Dataset records:
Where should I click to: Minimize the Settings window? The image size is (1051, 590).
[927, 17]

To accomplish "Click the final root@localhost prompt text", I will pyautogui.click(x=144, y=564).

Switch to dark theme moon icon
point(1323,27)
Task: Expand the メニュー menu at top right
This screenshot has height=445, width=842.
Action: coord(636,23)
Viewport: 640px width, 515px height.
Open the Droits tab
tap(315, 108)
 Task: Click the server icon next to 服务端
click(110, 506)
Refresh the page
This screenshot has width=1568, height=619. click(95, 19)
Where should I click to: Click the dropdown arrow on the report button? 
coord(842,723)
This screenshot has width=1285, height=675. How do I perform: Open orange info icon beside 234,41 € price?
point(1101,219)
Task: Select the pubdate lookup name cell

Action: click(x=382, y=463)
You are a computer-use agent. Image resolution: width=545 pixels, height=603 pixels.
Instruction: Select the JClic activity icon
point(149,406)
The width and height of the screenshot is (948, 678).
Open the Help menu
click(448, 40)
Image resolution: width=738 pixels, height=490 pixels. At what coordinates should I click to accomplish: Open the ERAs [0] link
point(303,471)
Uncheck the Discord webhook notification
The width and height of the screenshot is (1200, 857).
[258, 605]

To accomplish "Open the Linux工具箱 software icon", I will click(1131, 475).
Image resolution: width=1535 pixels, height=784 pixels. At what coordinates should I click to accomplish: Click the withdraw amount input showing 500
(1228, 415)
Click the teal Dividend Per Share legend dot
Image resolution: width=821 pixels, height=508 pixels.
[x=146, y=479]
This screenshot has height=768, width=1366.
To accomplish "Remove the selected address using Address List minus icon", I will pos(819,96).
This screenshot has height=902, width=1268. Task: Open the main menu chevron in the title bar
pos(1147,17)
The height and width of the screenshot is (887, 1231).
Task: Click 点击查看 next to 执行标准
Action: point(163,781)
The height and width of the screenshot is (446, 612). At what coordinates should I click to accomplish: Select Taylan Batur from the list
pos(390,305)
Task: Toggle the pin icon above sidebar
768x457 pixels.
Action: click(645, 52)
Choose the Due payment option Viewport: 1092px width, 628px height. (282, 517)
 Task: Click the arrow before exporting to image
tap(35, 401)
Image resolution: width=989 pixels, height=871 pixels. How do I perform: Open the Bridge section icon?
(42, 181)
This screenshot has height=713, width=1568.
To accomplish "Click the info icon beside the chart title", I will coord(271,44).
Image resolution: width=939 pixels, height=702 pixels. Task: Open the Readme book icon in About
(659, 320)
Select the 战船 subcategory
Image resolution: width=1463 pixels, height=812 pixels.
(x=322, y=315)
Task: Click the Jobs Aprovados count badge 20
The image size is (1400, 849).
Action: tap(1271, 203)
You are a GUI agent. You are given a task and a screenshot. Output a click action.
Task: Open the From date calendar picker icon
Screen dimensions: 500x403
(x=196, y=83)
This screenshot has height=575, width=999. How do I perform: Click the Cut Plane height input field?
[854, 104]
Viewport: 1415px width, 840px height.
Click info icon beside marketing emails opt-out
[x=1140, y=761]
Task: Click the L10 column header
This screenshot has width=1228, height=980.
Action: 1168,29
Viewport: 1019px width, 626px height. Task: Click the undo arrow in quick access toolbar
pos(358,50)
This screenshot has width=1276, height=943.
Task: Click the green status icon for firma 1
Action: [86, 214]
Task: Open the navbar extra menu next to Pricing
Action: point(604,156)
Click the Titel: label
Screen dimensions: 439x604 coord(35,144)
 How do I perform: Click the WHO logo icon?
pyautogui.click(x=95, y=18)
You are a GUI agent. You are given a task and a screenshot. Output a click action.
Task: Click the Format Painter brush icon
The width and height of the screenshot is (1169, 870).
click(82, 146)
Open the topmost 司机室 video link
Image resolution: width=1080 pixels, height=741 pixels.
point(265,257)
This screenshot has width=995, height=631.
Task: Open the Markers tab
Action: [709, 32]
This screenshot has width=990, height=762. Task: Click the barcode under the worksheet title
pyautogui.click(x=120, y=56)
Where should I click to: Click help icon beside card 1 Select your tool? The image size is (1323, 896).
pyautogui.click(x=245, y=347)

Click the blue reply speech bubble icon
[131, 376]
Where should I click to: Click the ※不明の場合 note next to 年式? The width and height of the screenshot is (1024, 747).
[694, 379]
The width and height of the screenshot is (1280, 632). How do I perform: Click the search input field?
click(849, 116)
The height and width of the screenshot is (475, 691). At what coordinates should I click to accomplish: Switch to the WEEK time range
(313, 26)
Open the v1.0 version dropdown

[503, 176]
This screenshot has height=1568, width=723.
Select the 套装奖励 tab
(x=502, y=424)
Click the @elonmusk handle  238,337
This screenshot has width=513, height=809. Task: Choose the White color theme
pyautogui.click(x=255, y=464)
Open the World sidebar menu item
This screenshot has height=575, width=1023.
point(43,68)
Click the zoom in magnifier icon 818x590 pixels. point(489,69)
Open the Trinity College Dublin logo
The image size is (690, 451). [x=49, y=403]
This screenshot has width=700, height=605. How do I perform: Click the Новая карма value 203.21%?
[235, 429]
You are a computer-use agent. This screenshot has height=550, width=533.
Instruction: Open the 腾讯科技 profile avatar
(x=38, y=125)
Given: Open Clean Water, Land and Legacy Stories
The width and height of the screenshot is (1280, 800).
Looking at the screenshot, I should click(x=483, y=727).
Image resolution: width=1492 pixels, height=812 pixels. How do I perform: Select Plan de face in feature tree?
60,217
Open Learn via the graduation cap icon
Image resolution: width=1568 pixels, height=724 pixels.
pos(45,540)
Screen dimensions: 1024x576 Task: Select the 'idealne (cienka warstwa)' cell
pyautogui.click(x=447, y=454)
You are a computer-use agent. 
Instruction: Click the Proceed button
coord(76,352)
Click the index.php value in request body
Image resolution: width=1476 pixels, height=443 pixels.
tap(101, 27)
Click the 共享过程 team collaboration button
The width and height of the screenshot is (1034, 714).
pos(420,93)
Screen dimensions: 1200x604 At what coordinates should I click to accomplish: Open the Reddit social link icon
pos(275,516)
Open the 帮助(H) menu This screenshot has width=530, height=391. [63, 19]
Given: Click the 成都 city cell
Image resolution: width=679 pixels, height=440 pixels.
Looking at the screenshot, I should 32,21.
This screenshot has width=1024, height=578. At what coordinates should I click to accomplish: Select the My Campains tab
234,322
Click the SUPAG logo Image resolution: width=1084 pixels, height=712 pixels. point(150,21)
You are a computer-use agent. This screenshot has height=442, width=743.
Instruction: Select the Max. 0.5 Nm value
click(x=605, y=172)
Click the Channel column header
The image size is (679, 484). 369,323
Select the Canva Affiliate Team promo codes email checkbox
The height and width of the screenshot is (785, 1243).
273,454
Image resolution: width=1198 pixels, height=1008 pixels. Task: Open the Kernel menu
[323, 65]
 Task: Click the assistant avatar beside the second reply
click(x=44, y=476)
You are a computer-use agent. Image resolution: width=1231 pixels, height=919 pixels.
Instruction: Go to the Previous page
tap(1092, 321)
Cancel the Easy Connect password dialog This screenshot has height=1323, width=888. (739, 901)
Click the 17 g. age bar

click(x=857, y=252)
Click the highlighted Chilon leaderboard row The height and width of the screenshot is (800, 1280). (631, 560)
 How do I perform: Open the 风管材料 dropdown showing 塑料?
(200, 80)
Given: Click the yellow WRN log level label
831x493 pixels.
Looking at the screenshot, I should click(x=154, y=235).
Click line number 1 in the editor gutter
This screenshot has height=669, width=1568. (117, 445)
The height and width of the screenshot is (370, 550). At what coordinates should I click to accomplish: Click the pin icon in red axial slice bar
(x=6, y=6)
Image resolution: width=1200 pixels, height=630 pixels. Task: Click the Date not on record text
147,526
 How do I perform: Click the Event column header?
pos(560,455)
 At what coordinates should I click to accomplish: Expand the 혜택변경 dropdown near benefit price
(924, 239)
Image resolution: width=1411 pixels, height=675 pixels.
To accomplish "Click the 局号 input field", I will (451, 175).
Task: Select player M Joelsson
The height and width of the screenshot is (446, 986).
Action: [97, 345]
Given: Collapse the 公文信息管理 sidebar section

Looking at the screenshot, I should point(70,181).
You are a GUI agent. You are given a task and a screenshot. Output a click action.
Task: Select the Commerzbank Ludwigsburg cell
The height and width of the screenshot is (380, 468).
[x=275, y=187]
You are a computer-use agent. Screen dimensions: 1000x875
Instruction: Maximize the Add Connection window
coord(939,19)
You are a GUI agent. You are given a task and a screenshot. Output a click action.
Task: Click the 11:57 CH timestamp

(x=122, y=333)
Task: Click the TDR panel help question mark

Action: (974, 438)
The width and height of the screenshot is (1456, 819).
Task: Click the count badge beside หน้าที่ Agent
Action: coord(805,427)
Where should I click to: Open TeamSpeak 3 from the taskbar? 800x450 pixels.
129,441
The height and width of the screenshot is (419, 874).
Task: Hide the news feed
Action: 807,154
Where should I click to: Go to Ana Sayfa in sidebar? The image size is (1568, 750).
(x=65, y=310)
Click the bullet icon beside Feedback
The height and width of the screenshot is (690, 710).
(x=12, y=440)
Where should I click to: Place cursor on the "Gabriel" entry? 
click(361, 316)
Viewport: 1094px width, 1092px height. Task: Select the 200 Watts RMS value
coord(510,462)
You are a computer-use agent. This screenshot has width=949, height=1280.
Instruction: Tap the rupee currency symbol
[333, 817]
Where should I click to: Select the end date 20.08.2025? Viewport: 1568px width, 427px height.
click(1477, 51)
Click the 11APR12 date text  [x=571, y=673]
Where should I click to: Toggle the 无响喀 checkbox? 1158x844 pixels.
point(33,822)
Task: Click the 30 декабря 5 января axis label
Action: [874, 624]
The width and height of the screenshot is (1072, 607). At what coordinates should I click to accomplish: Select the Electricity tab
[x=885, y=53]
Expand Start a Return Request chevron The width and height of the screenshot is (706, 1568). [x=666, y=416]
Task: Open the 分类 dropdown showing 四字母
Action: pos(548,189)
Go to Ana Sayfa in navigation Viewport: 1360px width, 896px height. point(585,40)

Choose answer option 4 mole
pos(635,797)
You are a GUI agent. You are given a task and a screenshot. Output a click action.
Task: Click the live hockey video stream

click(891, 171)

Exercise goal: Going through the records above, count the lines that hold the string "computer" and give only the total.

Solved problem: 7